→ WHAT YOU NEED TO DO:
Only certain lines below are wanted: those starting at the line containing "Single Game Tickets (638, 2258)" and ending at the line containing "Accessible Services (308, 2258)", both included, each retyped exactly.
»»
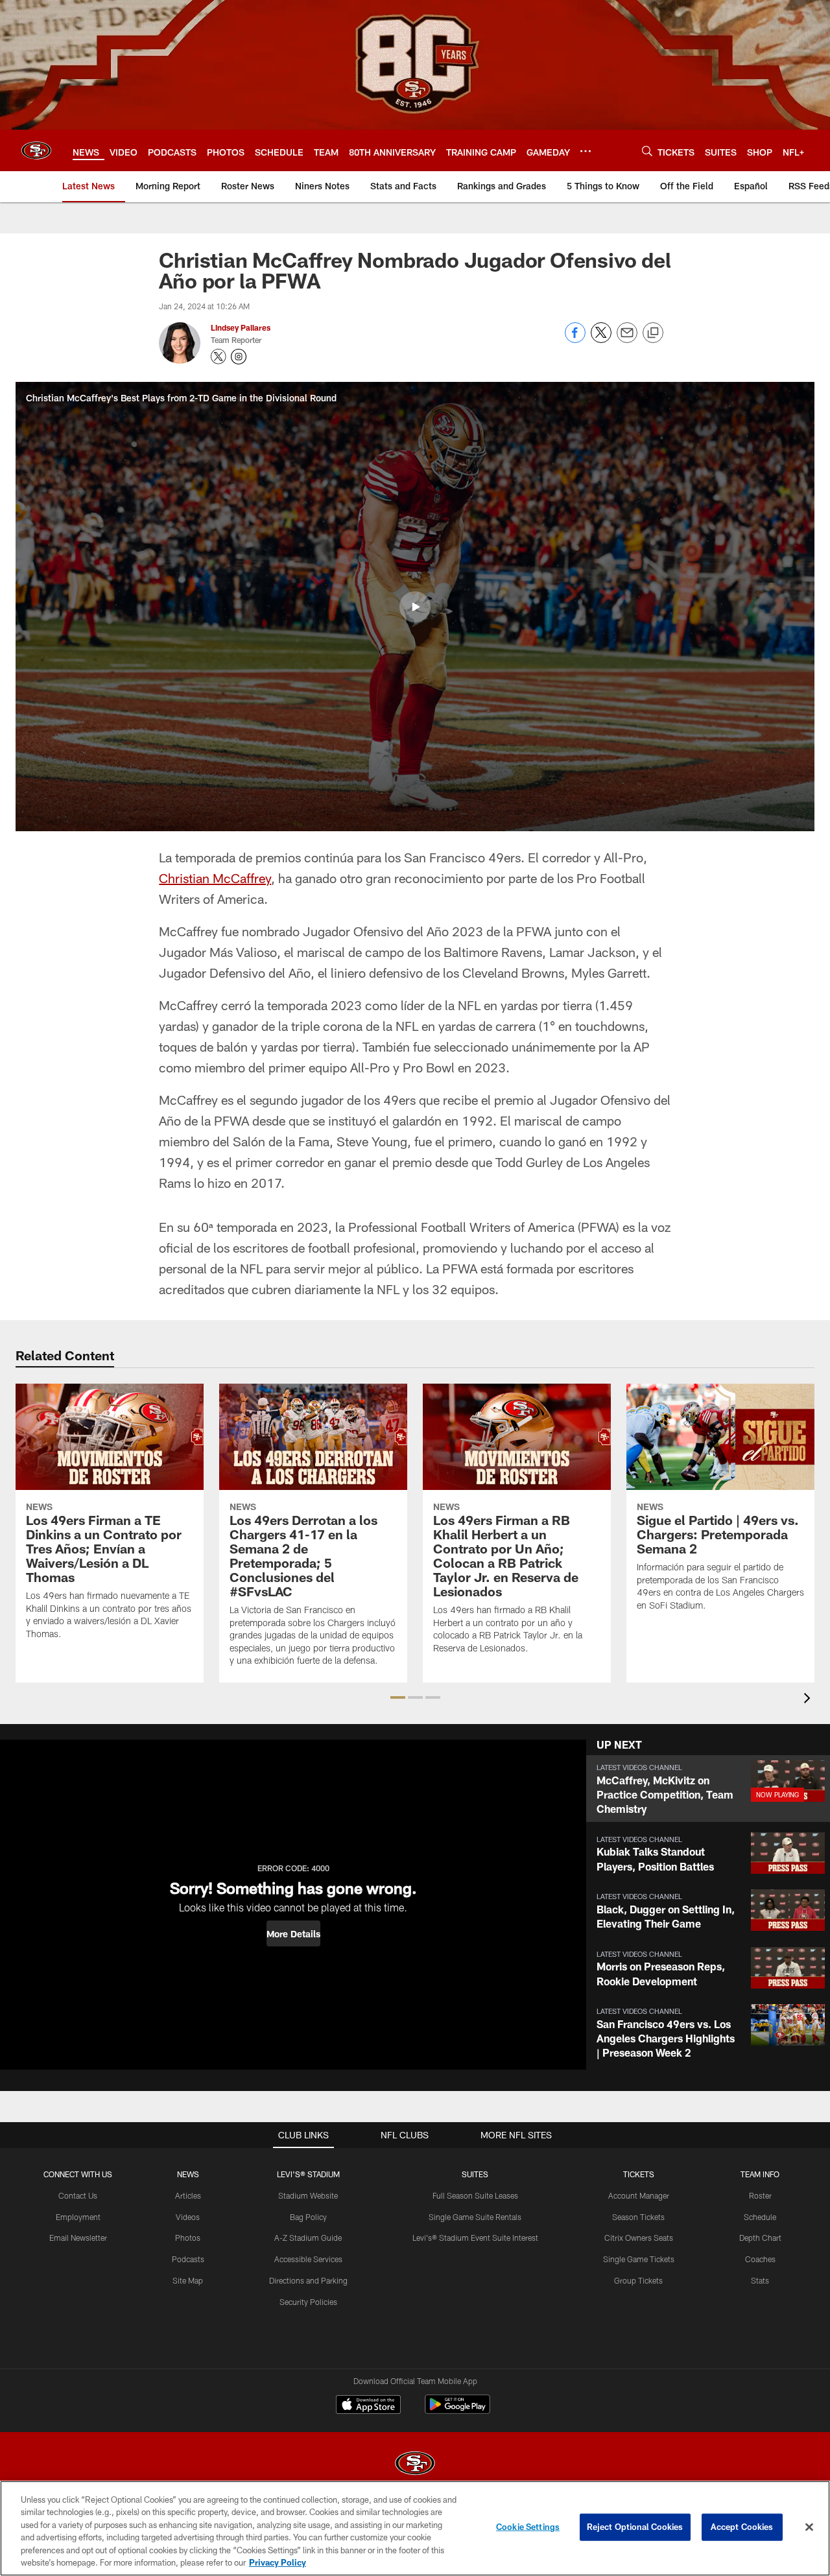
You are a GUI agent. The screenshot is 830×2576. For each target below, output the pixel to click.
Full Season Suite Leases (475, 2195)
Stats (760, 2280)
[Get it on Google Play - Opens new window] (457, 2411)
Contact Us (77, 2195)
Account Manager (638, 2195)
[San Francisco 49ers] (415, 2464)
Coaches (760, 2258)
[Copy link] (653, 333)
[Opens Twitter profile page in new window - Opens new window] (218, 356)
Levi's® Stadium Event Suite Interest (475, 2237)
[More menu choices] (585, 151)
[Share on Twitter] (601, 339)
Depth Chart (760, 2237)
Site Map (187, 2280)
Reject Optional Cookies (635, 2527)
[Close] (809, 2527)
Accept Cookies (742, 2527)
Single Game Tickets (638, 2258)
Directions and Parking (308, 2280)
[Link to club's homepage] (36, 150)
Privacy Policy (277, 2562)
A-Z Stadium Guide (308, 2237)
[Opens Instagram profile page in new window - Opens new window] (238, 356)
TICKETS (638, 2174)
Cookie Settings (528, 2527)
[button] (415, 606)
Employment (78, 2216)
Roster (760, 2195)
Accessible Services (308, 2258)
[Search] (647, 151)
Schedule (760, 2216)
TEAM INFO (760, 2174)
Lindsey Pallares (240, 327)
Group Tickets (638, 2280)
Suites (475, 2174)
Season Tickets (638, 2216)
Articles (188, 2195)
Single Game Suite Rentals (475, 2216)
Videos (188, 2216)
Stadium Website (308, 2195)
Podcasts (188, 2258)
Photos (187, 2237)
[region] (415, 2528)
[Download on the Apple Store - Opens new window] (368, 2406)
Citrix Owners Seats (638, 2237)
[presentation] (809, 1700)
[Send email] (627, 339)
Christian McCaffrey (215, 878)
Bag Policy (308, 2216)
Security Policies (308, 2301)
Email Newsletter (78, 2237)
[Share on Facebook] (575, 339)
««
→ RESPONSE BELOW:
Single Game Tickets (638, 2258)
Directions and Parking (308, 2280)
[Link to club's homepage] (36, 150)
Privacy Policy (277, 2562)
A-Z Stadium Guide (308, 2237)
[Opens Instagram profile page in new window - Opens new window] (238, 356)
TICKETS (638, 2174)
Cookie Settings (528, 2527)
[button] (415, 606)
Employment (78, 2216)
Roster (760, 2195)
Accessible Services (308, 2258)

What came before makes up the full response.